Bitcoin Rates Experience Record Drops

As we can see from the below chart, the Bitcoin difficulty has experienced severe drops in line with price crashes, but usually over a period of time:

Screenshot 2020-03-26 at 06.22.52

The difference here is that yesterday’s 15.95% drop occurred in 24 hours and is the result of a plummeting hashrate:

Screenshot 2020-03-26 at 06.25.57

Bitcoin’s difficulty adjusts every 2016 blocks, approximately every two weeks. This difficulty is adjusted to reflect changes in the hashrate to ensure that the network continues to solve new blocks every 10 minutes – if the mining difficulty remains high while the hashrate drops, the network will produce too few blocks, and vice versa.

Price Crash Incoming?

Some claim that reductions in hash rate and mining difficulty predicate a crash in the Bitcoin price, and there is some merit to this – Bitcoin endured its second most severe mining difficulty drop just last month in the lead up to its 51% crash in mid-March. Late 2019 also saw some significant downward activity in the hash and difficulty rates, followed by a 25% price drop in the following weeks.

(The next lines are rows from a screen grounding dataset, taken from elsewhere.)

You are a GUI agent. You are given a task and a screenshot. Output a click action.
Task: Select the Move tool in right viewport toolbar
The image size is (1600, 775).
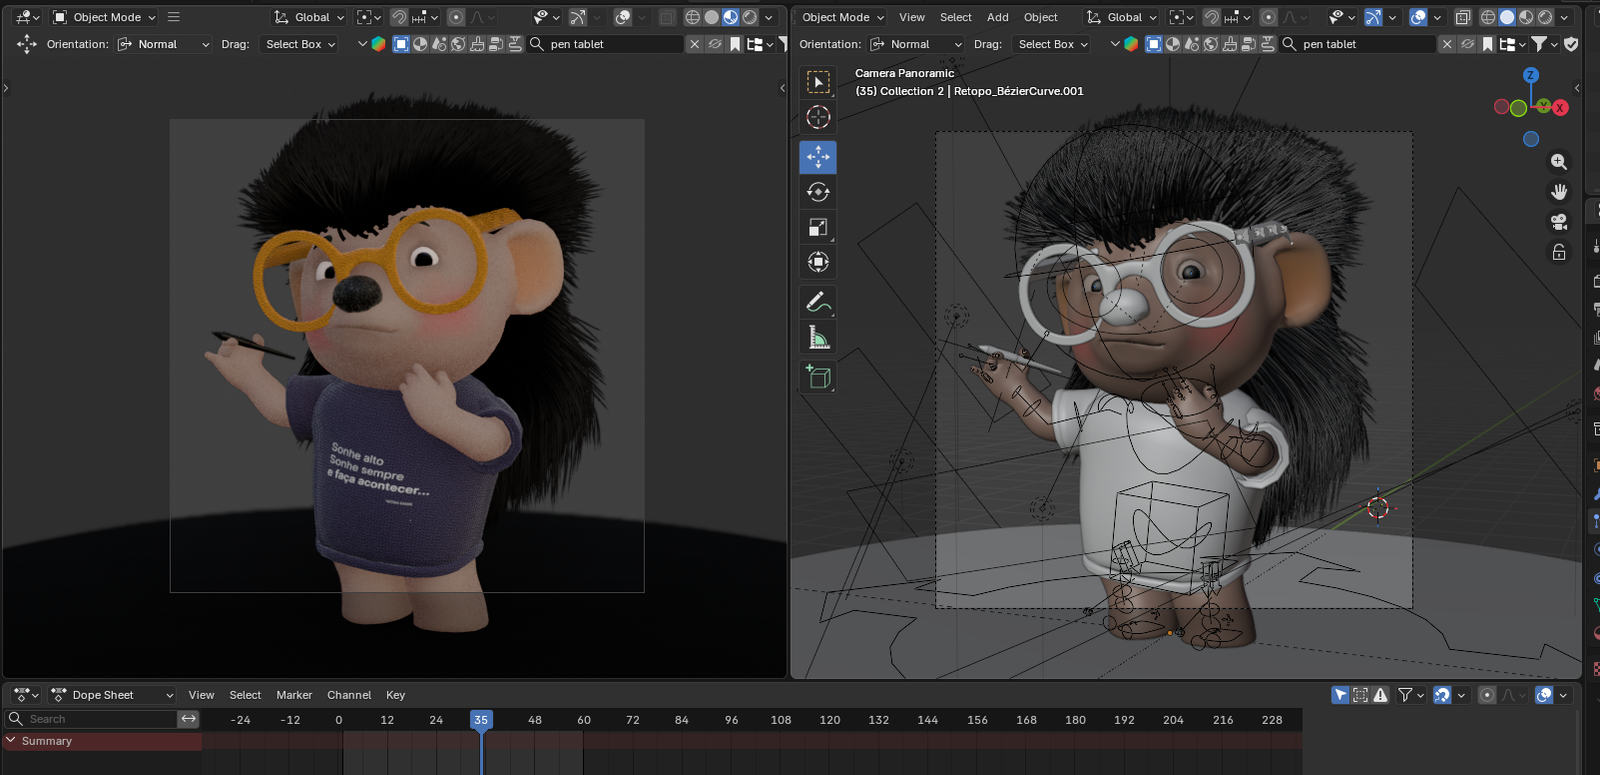(x=818, y=157)
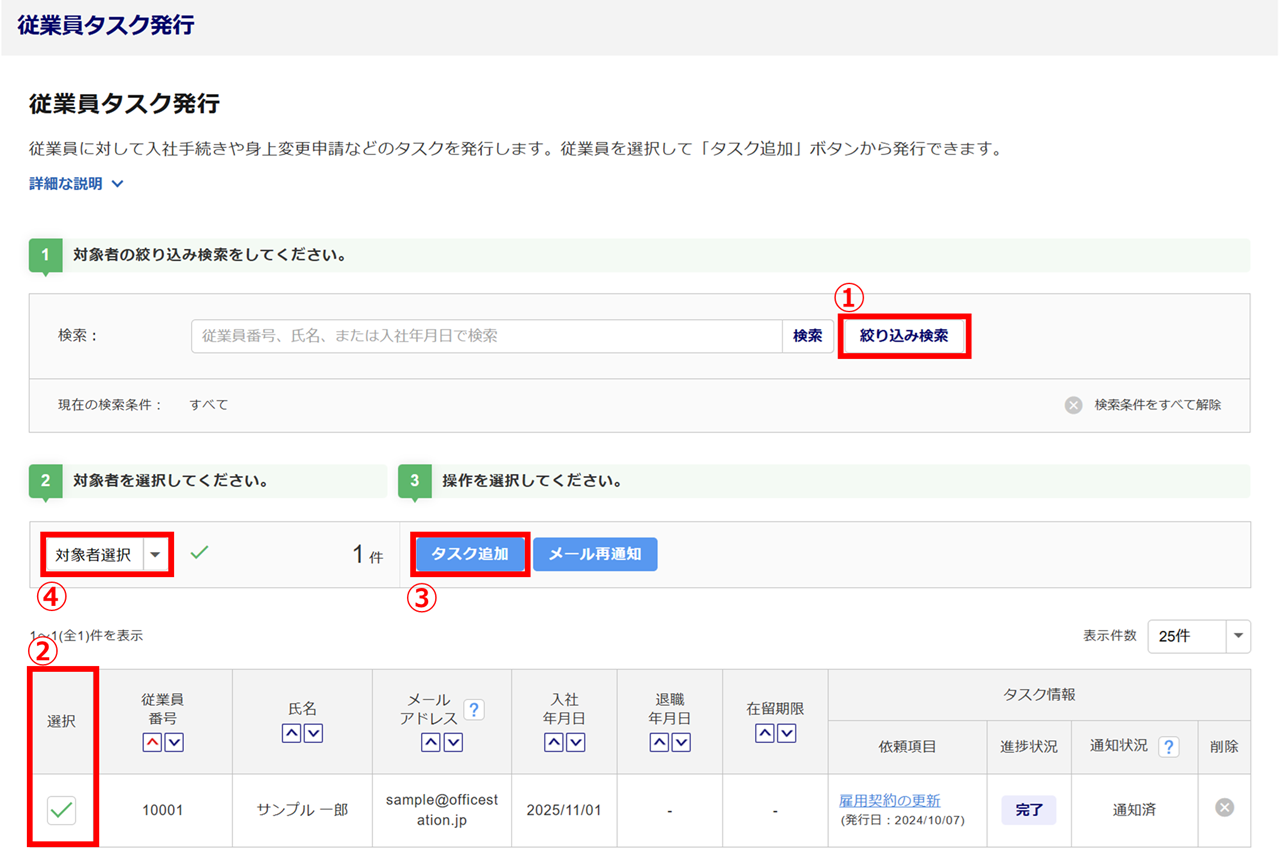Clear all filters via 検索条件をすべて解除
Screen dimensions: 1280x858
[1144, 405]
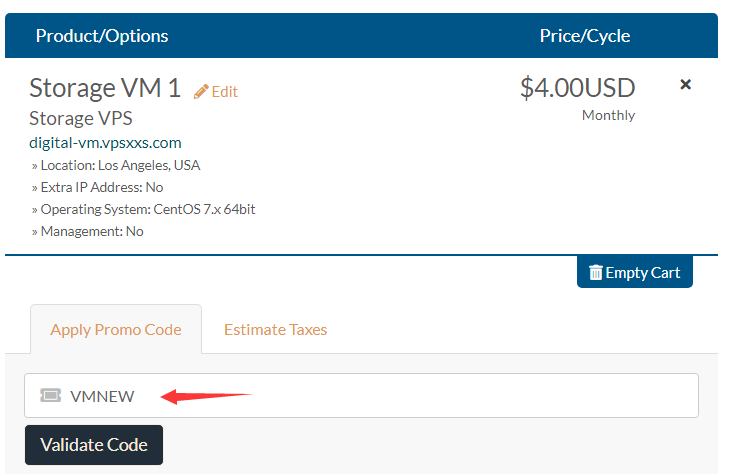Remove Storage VM 1 using the X icon
This screenshot has height=474, width=731.
[x=685, y=84]
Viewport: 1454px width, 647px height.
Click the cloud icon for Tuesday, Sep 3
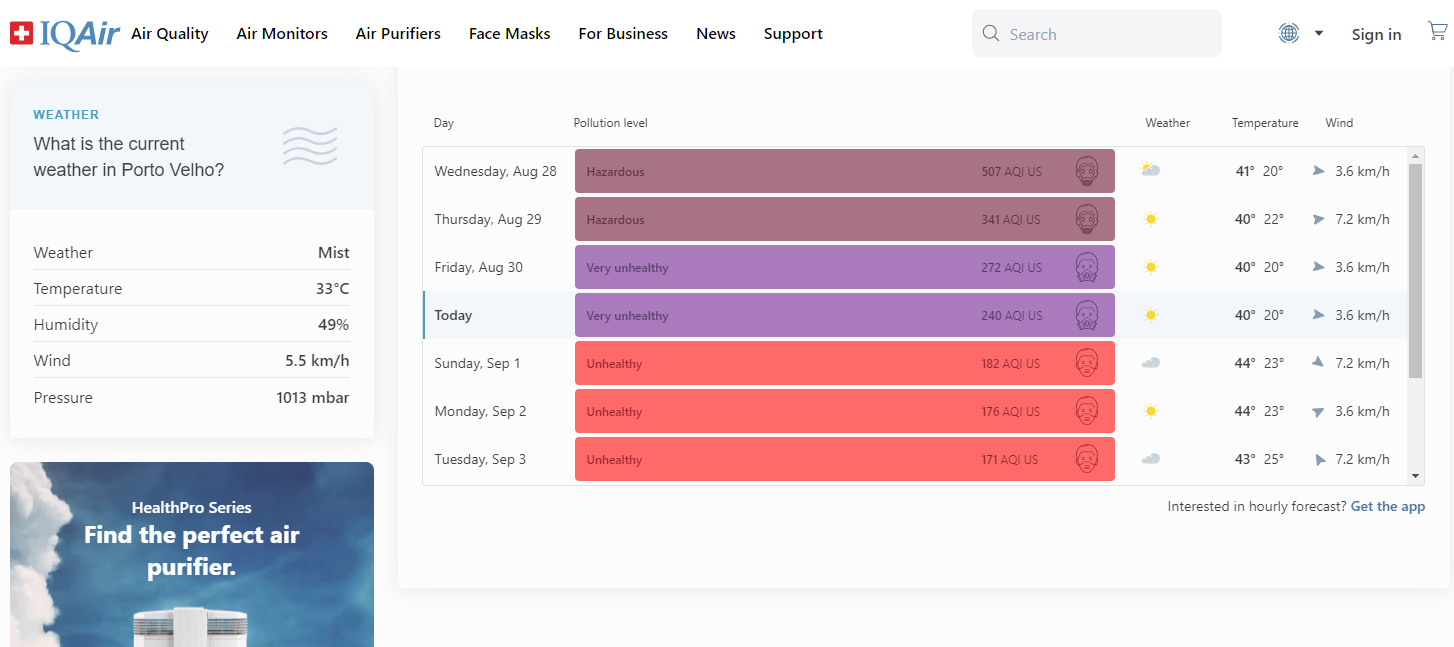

Some put this down to miner capitulation, where miners are forced to sell more Bitcoin in order to keep the lights on, which puts more pressure on the Bitcoin price. However, others, such as CoinShares’ research director Christopher Bendiksen, claim that miner capitulation is just theoretical rather than practical:

‘Mining death spirals’ do not actually happen in real life. They are highly theoretical edge cases without any historical real-world precedent … Mining is here to stay.

Whether they have an immediate real world impact or not, the mining hashrate and, to a lesser extent the difficulty, are certainly factors to keep an eye on in order to monitor the health of the Bitcoin network, especially when such big reversals are taking place.